Envoys from North Korea and the US have staked out sharply different positions at the start of six-nation talks to resolve a nuclear crisis, underscoring the difficulties of a breakthrough.
The United States today repeated its call for the complete dismantling of North Korea's nuclear weapons programmes and stressed it had no intention of attacking a country it has branded part of an "axis of evil" with Iran and pre-war Iraq.
Delegates from North and South Korea, the US, China, Russia and Japan are meeting in Beijing for the second such meeting brokered by China.
"The United States seeks the complete, verifiable and irreversible dismantlement of all the DPRK's (North Korea's) nuclear programmes, both plutonium and uranium-based," assistant secretary of state Mr James Kelly said.
The impasse has persisted for nearly 16 months with US insistence on irreversible dismantlement and North Korea saying only that it can freeze its programme in return for compensation.
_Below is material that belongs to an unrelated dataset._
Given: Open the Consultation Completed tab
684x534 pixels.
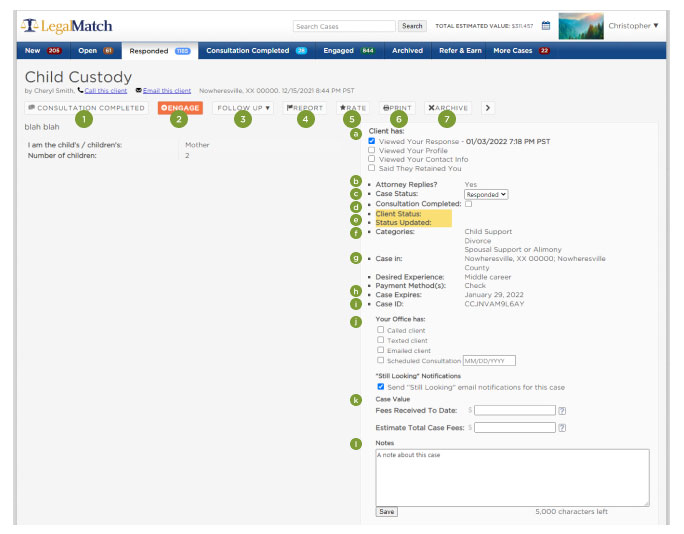Looking at the screenshot, I should (256, 50).
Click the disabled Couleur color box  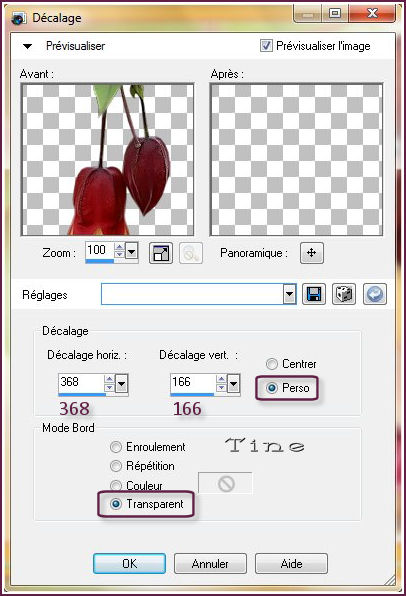click(225, 483)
Many analysts see little hope of substantive progress at the first talks since an inconclusive round last August because of deep mistrust between the two protagonists and disagreement over Pyongyang's suspected uranium enrichment programme.
The participants, aside from North Korea, seek a nuclear-free Korean peninsula. The North has said it is willing to freeze its weapons programme in exchange for compensation, a suggestion that raises hackles in the United States that is anxious not to be seen rewarding bad behaviour, especially in an election year.
The nuclear crisis erupted in October 2002 when U.S. officials said North Korea admitted to a covert programme to enrich uranium for nuclear weapons.
The North has since denied such a scheme, although it does say it is pursuing atomic weapons through a plutonium-based programme.